Introduction: The glycogen storage disease (GSD) is a rare disorder of carbohydrate metabolism resulting from the defective synthesis and utilization of glycogen. GSD-1a is a subtype of GSD caused by a deficiency in glucose-6-phosphatase activity, which leads to decreased conversion of glucose-6-phosphate to glucose. The dominant features at presentation are hypoglycemia and lactic acidemia. Long-term complications include blood glucose lability, lactic acidemia, short stature, decreased bone mineral density, delayed puberty, hypertension, dyslipidemia and hepatic adenomas. Hypogonadotropic hypogonadism has been hypothesized as a possible complication. It may be explained by recurrent hypoglycemia in GSD patients, as the subsequent elevation in cortisol may lead to suppression of GnRH, LH and FSH. Treatment with testosterone is directed at restoring levels to normal but must always be carefully considered.

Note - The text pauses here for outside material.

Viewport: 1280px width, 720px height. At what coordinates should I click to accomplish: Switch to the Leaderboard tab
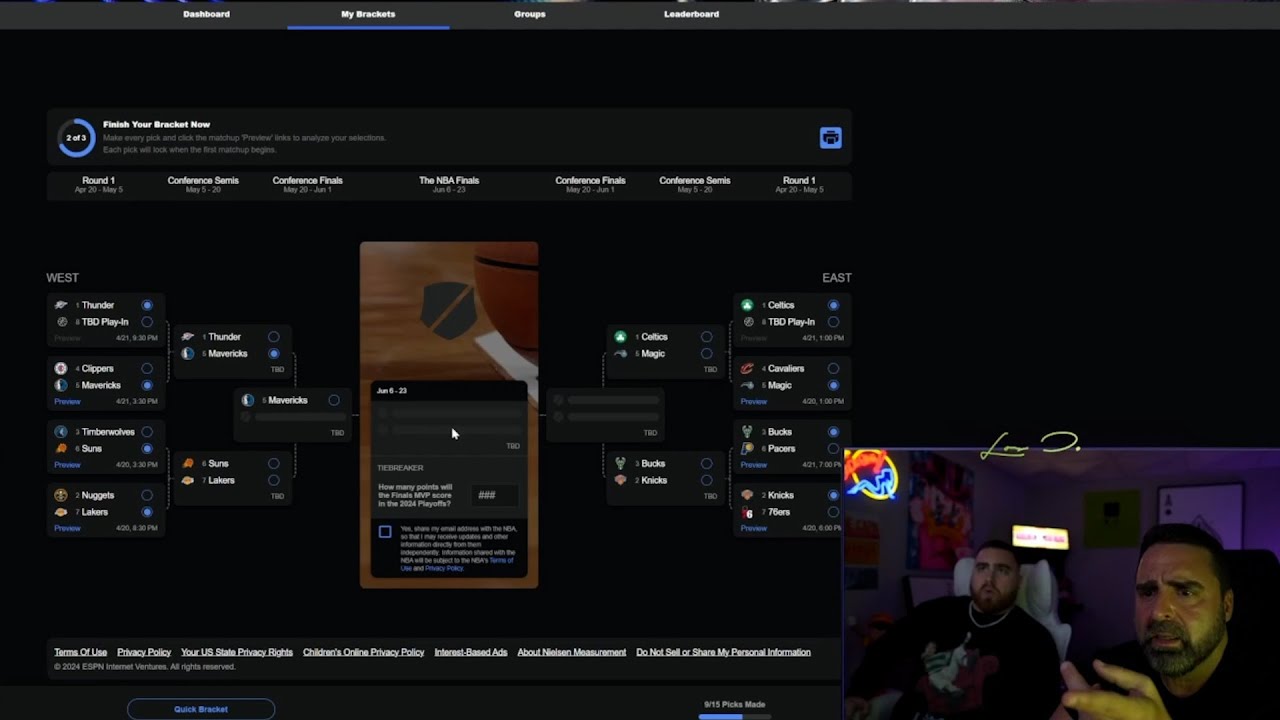click(691, 14)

Case report: A 20-year-old male was referred to our Endocrinology outpatient clinic due to suspected hypogonadotropic hypogonadism. The patient was diagnosed with GSD-1a at the age of 9 months and referred periods of poor therapeutic compliance during late childhood and adolescence. Since the age of 14, he was followed in a Pediatric Endocrinology outpatient clinic due to the absence of secondary sexual characteristics and at the age of 20 was medicated with testosterone enantate (50 mg every 4 weeks) during 4 months. The left-hand wrist X-ray before testosterone therapy showed bone age equal to chronological age. Family target height was 173±8 cm and both parents reported normal pubertal development. In the Endocrinology first appointment (1 month after testosterone suspension), the physical exam revealed height 166 cm, Tanner stage 5 pubic hair, Tanner stage 3 axillary hair, testicular volume < 4mL and absence of facial hair. Blood analysis (3 months after testosterone suspension) showed low serum testosterone concentration with low serum LH and FSH and low GH and IGF-1. The other pituitary axis hormones, ferritin and iron saturation were normal. Pituitary and head MRI was normal. He initiated testosterone undecanoate therapy (1000 mg every 12 weeks) and has current normal testosterone values.
Discussion: Distinguishing between constitutional delayed growth and puberty and hypogonadotropic hypogonadism may be difficult. In this case, the absence of spontaneous pubertal development until the age of 18, the underlying disease, having no family history of delayed puberty and the fact that the bone age is equal to chronological age may be in favor of hypogonadism. Poor therapeutic compliance during childhood and adolescence may have contributed to recurrent hypoglycemia and hyperlactatemia and consequently hypogonadotropic hypogonadism.